Suppose $f_i: X \rightarrow \mathbb{R}$, $i \in I$ where $Χ$ is second countable and $f_i$ are continuous $\forall i \in I$. Then the family $(f_i)_{i \in I}$ is separating the points of $X$?
If $X$ was normal space we could apply Urysohn's Lemma, but here $X$ is second countable (and consequently separable).
Any ideas would be helpful
For any space, if the $f_i$ happen to be all constant, or on $X=\mathbb{R}$ we take the functions $f(x) = A\sin(x), A \in \mathbb{R}$, say, we cannot separate all points of $X$. So you have to be careful about the family of functions.

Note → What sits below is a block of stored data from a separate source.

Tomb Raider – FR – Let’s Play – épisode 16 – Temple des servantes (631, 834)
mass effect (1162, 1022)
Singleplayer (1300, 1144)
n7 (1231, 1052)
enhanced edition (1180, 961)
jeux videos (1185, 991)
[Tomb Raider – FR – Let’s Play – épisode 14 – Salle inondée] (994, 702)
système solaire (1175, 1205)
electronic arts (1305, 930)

There are demands on $X$ as well:
If $X$ is indiscrete (e.g.) then $X$ is second countable, and all continuous functions on $X$ with codomain $\mathbb{R}$ (or any Hausdorff space) are constant.
So no family of continuous functions on $X$ can separate the points.
$X$ is called functionally Hausdorff iff such a point-separating realvalued-continuous family of $X$ exists at all. Not all spaces are functionally Hausdorff, as we saw. Even $T_3$ spaces need not be.
A second countable regular $T_1$ space (which is normal so Urysohn applies) will have a (countable, even) family of this type.